課題 »
#1 マレーシアの企業ニュース記事のうち、「UMWトヨタは先ごろ、教育省」から「紙「ザ・サン」が関係筋の話として報じた。」までの部分を一字も変えずに書き写してください。
#2 マレーシアの企業ニュース記事の続きを、最後の文の後から書き進めてください。

原文 »
• • • • •

UMWトヨタは先ごろ、教育省と連携して第23回「トヨタ・エコ・ユース(TEY)」プログラムを開始した。同プログラムは環境問題について若者を教育し、持続可能なソリューション開発への参加を促すことに重点を置いたもので、2001年の開始以来、521校から30万人以上の学生が参加している。

UMWトヨタはまた、マレーシア国立がん協会(NCSM)支援のためのチャリティーラン・イベント「トヨタ・スタート・ユア・インポッシブル・アウトラン2024」を6月23日にクアラルンプール(KL)のムルデカ広場で開催する。
(ジグホイールズ、ビジネス・トゥデー、6月11日)

セブン銀行、セランゴール州にATM1号機を設置か

【クアラルンプール】 セブン銀行はマレーシア初のATMを10ー12月にセランゴール州内に設置する模様だ。英字紙「ザ・サン」が関係筋の話として報じた。

• • • • •

表示データ »
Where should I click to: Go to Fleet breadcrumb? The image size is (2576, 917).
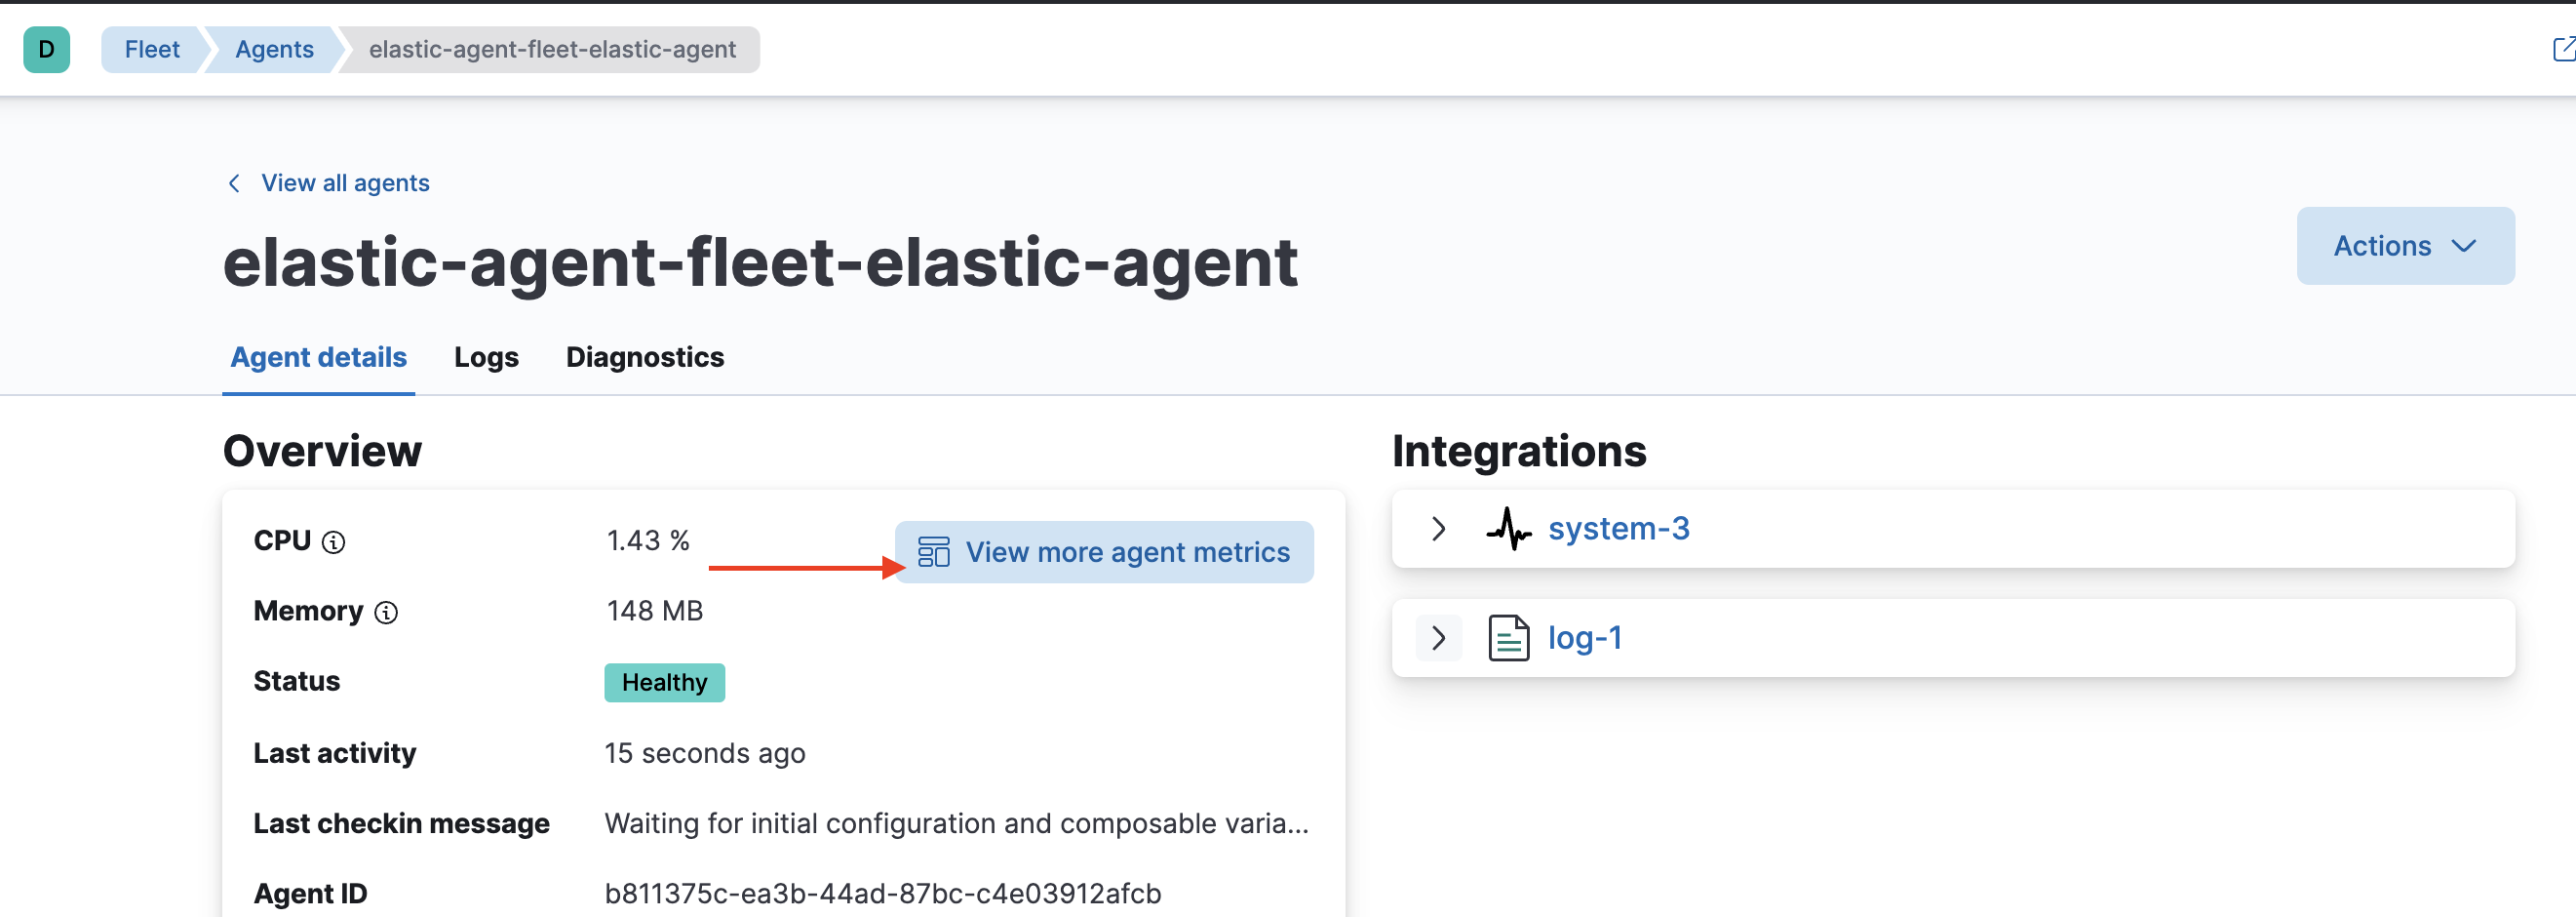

• • • • •

各課題の解答 »
#1
UMWトヨタは先ごろ、教育省と連携して第23回「トヨタ・エコ・ユース(TEY)」プログラムを開始した。同プログラムは環境問題について若者を教育し、持続可能なソリューション開発への参加を促すことに重点を置いたもので、2001年の開始以来、521校から30万人以上の学生が参加している。

UMWトヨタはまた、マレーシア国立がん協会(NCSM)支援のためのチャリティーラン・イベント「トヨタ・スタート・ユア・インポッシブル・アウトラン2024」を6月23日にクアラルンプール(KL)のムルデカ広場で開催する。
(ジグホイールズ、ビジネス・トゥデー、6月11日)

セブン銀行、セランゴール州にATM1号機を設置か

【クアラルンプール】 セブン銀行はマレーシア初のATMを10ー12月にセランゴール州内に設置する模様だ。英字紙「ザ・サン」が関係筋の話として報じた。

#2
セブン銀行は5月30日付で4社共同出資により、マレーシア現地法人を設立している。海外グループ会社を構えるのは、米国、インドネシア、フィリピンに次いで4カ国目となる。

セブン銀行は声明で、「マレーシアの2023年国内総生産(GDP)成長率は3.7%で、若い世代の割合が高く、人口ボーナス期は2050年まで続くと予想されており、現金流通量も年々増加していることから、マレーシアを有望なアジア市場のひとつと位置づけている」と述べた。マレーシアでは、日常的に現金で支払う人の割合が7割を超えており、ATMを利用した平均引き出し回数も日本や他のアジア諸国に比べて多いという。また、ATMの設置総数は約1万5,000台だが、人口100万人あたりのATM設置台数は446台に過ぎず、ATM事業の成長が期待できるとしている。

セブン銀行は、セブンイレブンの店内に紙幣還流型ATMを設置することを目指しており、順次ATMを設置していく方針だ。
(ザ・サン電子版、6月10日)

武田薬品、マレーシア初のデング熱ワクチンを発売

【クアラルンプール】 武田薬品工業の現地法人である武田マレーシアは11日、デング熱ワクチン「キューデンガ(QDENGA)」の国内販売を開始した。デング熱ワクチンとしてはマレーシア初となる。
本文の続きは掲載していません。